§ TASK STATEMENT: Of the material below, only the lines from the line containing "未分類 (12, 51)" down to the line containing "美容 (11, 64)" belong in the answer, written out exactly.

§ SUPPLIED RECORDS:
════

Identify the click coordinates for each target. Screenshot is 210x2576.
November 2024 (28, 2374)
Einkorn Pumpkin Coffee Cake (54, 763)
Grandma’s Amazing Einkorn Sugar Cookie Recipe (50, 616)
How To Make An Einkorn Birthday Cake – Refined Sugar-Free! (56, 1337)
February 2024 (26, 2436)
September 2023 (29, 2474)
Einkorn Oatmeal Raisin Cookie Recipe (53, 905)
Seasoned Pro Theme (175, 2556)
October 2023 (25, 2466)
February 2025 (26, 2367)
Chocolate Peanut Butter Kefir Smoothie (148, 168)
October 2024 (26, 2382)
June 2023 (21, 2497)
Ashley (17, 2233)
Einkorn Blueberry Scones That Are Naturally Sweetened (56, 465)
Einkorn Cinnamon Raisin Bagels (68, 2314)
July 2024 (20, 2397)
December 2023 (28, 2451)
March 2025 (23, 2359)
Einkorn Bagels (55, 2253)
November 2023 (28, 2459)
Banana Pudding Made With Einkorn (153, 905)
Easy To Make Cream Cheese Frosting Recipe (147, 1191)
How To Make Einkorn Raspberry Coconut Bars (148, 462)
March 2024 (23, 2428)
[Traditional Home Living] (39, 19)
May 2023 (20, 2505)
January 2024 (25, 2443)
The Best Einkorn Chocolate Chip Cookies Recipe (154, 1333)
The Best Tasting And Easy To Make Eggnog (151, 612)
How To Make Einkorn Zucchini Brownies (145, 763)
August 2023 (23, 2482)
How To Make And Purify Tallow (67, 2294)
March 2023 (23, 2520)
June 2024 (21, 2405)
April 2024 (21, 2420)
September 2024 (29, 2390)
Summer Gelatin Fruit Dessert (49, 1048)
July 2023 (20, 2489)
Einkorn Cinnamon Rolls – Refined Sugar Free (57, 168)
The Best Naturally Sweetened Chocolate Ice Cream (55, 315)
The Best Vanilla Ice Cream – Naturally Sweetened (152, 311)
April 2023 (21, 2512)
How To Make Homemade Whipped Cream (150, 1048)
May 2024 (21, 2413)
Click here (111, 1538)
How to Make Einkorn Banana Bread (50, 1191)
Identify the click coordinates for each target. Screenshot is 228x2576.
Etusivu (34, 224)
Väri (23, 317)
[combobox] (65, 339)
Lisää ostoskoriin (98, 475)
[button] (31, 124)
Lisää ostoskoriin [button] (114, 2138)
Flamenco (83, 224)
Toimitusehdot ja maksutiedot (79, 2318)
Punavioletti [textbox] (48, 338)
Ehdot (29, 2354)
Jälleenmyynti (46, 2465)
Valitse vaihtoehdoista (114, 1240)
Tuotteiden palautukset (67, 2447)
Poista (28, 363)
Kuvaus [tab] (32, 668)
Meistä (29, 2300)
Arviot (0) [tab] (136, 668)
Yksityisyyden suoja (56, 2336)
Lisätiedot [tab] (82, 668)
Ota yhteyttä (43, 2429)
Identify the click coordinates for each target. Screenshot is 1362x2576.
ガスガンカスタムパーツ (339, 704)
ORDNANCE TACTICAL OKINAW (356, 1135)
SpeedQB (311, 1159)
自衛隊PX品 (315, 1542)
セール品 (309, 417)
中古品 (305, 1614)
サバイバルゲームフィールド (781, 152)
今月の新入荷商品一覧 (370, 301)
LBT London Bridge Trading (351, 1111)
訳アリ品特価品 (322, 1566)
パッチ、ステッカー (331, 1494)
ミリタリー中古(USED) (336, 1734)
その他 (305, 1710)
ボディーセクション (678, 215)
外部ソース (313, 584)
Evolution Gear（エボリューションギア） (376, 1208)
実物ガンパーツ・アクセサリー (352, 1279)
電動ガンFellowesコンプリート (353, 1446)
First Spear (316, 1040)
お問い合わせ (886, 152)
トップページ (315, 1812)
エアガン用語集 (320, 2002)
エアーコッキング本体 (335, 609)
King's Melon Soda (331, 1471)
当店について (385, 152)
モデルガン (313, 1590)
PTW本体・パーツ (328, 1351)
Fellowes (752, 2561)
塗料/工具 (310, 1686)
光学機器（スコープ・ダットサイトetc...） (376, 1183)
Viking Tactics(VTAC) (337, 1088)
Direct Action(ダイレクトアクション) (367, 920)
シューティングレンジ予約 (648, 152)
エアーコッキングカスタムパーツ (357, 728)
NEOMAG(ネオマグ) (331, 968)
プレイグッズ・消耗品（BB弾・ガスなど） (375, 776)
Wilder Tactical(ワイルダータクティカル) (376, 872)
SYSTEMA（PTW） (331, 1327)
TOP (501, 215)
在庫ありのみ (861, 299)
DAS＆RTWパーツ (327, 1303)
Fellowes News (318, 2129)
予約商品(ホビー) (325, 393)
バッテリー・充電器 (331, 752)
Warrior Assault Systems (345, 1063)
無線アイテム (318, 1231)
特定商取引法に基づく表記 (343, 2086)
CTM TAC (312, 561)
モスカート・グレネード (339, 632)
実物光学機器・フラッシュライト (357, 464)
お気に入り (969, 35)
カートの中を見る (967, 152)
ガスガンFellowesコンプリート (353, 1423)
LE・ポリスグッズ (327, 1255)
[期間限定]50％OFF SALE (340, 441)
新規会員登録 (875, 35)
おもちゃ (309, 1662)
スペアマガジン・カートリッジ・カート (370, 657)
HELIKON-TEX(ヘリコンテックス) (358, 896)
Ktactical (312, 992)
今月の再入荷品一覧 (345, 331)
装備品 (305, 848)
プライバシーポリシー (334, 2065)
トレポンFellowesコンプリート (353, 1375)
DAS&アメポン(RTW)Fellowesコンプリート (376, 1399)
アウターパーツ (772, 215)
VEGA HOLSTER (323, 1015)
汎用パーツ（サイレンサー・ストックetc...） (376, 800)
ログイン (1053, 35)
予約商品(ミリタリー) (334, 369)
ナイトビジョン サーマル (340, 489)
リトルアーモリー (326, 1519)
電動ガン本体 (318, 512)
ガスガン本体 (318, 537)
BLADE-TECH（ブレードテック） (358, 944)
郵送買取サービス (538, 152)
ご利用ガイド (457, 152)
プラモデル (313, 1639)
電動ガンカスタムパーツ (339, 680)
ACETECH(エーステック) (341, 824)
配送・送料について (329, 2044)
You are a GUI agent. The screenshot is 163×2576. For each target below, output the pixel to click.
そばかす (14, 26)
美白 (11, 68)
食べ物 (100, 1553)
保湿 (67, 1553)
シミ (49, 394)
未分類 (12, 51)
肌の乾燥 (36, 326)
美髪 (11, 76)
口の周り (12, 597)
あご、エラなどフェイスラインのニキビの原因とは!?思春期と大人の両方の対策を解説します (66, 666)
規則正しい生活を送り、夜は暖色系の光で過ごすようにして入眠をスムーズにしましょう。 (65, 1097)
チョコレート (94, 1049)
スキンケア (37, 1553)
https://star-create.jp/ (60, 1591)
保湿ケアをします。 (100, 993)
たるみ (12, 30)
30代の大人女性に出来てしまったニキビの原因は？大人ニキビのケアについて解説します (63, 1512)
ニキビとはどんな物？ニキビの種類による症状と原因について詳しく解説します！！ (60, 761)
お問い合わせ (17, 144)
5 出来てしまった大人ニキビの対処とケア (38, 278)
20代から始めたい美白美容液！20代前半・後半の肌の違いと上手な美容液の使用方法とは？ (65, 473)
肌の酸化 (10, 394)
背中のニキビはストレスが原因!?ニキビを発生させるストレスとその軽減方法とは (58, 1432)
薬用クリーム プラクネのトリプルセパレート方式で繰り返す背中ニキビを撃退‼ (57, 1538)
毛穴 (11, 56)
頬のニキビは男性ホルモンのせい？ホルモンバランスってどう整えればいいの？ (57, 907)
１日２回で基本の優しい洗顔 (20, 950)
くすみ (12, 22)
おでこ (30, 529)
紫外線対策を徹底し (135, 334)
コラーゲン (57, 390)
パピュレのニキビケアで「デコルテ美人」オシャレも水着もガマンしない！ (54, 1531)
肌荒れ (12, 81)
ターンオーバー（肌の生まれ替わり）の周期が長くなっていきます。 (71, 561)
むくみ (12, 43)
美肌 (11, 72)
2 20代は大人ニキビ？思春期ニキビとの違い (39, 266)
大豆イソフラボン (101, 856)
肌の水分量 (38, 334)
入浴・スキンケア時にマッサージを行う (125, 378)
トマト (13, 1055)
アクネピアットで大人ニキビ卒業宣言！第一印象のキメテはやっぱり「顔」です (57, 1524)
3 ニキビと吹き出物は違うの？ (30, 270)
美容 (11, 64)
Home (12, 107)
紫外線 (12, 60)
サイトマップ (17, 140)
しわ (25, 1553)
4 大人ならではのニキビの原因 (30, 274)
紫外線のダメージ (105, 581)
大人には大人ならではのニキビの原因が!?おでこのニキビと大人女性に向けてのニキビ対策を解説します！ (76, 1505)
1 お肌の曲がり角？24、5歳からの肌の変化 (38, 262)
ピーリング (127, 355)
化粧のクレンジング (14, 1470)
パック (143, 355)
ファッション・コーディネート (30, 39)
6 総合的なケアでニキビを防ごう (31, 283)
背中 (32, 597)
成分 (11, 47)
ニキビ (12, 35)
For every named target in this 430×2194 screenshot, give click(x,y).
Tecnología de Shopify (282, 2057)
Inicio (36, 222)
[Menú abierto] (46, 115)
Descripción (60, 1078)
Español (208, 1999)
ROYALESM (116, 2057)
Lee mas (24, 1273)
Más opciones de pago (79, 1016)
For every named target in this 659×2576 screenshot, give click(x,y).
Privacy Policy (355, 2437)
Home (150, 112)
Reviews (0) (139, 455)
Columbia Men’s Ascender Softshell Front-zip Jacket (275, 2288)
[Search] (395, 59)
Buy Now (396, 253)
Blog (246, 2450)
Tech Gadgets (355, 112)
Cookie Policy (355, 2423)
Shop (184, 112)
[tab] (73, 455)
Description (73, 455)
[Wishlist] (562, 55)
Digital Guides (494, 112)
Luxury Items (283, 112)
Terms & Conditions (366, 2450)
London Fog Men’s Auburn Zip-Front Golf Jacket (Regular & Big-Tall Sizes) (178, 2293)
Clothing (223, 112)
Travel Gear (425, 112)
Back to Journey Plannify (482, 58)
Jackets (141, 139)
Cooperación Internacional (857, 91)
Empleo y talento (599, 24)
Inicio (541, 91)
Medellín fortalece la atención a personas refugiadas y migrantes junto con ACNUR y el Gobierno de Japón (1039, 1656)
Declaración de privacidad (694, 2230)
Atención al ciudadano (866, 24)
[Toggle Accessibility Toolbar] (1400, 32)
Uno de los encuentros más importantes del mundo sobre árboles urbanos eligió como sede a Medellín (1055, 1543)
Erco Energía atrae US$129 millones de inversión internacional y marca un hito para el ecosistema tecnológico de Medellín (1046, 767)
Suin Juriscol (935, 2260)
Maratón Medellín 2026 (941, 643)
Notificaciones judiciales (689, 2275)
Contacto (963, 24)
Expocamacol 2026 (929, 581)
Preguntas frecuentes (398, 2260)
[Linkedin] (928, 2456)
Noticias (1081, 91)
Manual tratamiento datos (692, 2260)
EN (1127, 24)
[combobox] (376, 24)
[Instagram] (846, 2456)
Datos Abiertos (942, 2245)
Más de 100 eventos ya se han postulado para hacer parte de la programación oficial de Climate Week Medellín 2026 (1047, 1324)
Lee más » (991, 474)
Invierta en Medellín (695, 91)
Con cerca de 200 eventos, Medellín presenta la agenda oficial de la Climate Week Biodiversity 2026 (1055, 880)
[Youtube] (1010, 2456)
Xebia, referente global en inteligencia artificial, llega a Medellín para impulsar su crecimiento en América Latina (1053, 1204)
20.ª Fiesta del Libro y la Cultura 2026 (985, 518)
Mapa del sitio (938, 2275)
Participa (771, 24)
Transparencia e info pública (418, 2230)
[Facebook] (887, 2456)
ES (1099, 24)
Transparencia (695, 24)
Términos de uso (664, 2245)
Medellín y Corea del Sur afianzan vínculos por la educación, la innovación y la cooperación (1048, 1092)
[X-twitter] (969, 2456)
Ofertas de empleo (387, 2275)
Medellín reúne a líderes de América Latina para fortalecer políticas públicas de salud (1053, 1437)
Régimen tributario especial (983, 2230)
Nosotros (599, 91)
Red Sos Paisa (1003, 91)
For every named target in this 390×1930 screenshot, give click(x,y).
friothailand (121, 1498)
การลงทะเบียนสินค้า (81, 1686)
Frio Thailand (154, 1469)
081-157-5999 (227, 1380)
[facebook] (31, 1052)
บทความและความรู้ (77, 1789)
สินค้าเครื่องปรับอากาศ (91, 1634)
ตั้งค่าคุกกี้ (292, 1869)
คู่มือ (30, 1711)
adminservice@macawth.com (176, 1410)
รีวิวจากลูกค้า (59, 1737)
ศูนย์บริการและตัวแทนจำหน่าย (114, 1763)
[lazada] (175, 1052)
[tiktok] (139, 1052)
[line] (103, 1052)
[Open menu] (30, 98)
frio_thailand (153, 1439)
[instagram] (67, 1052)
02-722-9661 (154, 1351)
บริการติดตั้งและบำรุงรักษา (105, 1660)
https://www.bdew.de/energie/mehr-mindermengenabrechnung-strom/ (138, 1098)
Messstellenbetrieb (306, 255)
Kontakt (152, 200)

════

§ RESPONSE TO THIS TASK:
未分類 (12, 51)
肌の乾燥 (36, 326)
美髪 (11, 76)
口の周り (12, 597)
あご、エラなどフェイスラインのニキビの原因とは!?思春期と大人の両方の対策を解説します (66, 666)
規則正しい生活を送り、夜は暖色系の光で過ごすようにして入眠をスムーズにしましょう。 (65, 1097)
チョコレート (94, 1049)
スキンケア (37, 1553)
https://star-create.jp/ (60, 1591)
保湿ケアをします。 (100, 993)
たるみ (12, 30)
30代の大人女性に出来てしまったニキビの原因は？大人ニキビのケアについて解説します (63, 1512)
ニキビとはどんな物？ニキビの種類による症状と原因について詳しく解説します！！ (60, 761)
お問い合わせ (17, 144)
5 出来てしまった大人ニキビの対処とケア (38, 278)
20代から始めたい美白美容液！20代前半・後半の肌の違いと上手な美容液の使用方法とは？ (65, 473)
肌の酸化 (10, 394)
背中のニキビはストレスが原因!?ニキビを発生させるストレスとその軽減方法とは (58, 1432)
薬用クリーム プラクネのトリプルセパレート方式で繰り返す背中ニキビを撃退‼ (57, 1538)
毛穴 (11, 56)
頬のニキビは男性ホルモンのせい？ホルモンバランスってどう整えればいいの？ (57, 907)
１日２回で基本の優しい洗顔 (20, 950)
くすみ (12, 22)
おでこ (30, 529)
紫外線対策を徹底し (135, 334)
コラーゲン (57, 390)
パピュレのニキビケアで「デコルテ美人」オシャレも水着もガマンしない！ (54, 1531)
肌荒れ (12, 81)
ターンオーバー（肌の生まれ替わり）の周期が長くなっていきます。 (71, 561)
むくみ (12, 43)
美肌 (11, 72)
2 20代は大人ニキビ？思春期ニキビとの違い (39, 266)
大豆イソフラボン (101, 856)
肌の水分量 (38, 334)
入浴・スキンケア時にマッサージを行う (125, 378)
トマト (13, 1055)
アクネピアットで大人ニキビ卒業宣言！第一印象のキメテはやっぱり「顔」です (57, 1524)
3 ニキビと吹き出物は違うの？ (30, 270)
美容 (11, 64)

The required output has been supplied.